_Problem to work on_
Reproduce verbatim the stretch of the records from the line containing "Task: Open the Authentication method dropdown" through the end of the records.

_Data rows_

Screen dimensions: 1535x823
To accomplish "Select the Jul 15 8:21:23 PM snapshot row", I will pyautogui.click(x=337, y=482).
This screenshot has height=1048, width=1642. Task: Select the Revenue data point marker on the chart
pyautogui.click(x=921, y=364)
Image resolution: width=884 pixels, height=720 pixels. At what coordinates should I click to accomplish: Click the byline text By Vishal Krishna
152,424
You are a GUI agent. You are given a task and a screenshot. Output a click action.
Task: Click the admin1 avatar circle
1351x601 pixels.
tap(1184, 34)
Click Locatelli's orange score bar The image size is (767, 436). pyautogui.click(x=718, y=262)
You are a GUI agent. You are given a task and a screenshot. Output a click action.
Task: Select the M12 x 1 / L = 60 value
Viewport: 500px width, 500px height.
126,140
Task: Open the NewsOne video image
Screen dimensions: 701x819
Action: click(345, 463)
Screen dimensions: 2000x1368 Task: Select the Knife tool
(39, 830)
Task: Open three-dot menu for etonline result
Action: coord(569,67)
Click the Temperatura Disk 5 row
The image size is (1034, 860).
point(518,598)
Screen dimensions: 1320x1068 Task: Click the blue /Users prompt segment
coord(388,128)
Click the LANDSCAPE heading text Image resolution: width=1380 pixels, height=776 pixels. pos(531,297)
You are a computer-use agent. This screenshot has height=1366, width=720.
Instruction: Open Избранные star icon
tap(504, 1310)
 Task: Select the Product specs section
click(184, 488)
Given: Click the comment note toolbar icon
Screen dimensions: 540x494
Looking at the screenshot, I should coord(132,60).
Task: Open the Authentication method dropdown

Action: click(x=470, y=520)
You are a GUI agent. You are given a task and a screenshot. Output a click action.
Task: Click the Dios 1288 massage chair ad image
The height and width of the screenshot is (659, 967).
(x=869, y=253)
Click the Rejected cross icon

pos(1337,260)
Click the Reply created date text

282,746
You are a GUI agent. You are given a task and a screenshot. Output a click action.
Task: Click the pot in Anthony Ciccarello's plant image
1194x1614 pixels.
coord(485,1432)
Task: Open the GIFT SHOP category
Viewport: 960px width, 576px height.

_Final result_
Task: Open the Authentication method dropdown

Action: click(x=470, y=520)
You are a GUI agent. You are given a task and a screenshot. Output a click action.
Task: Click the Dios 1288 massage chair ad image
The height and width of the screenshot is (659, 967).
(x=869, y=253)
Click the Rejected cross icon

pos(1337,260)
Click the Reply created date text

282,746
You are a GUI agent. You are given a task and a screenshot. Output a click action.
Task: Click the pot in Anthony Ciccarello's plant image
1194x1614 pixels.
coord(485,1432)
Task: Open the GIFT SHOP category
Viewport: 960px width, 576px height.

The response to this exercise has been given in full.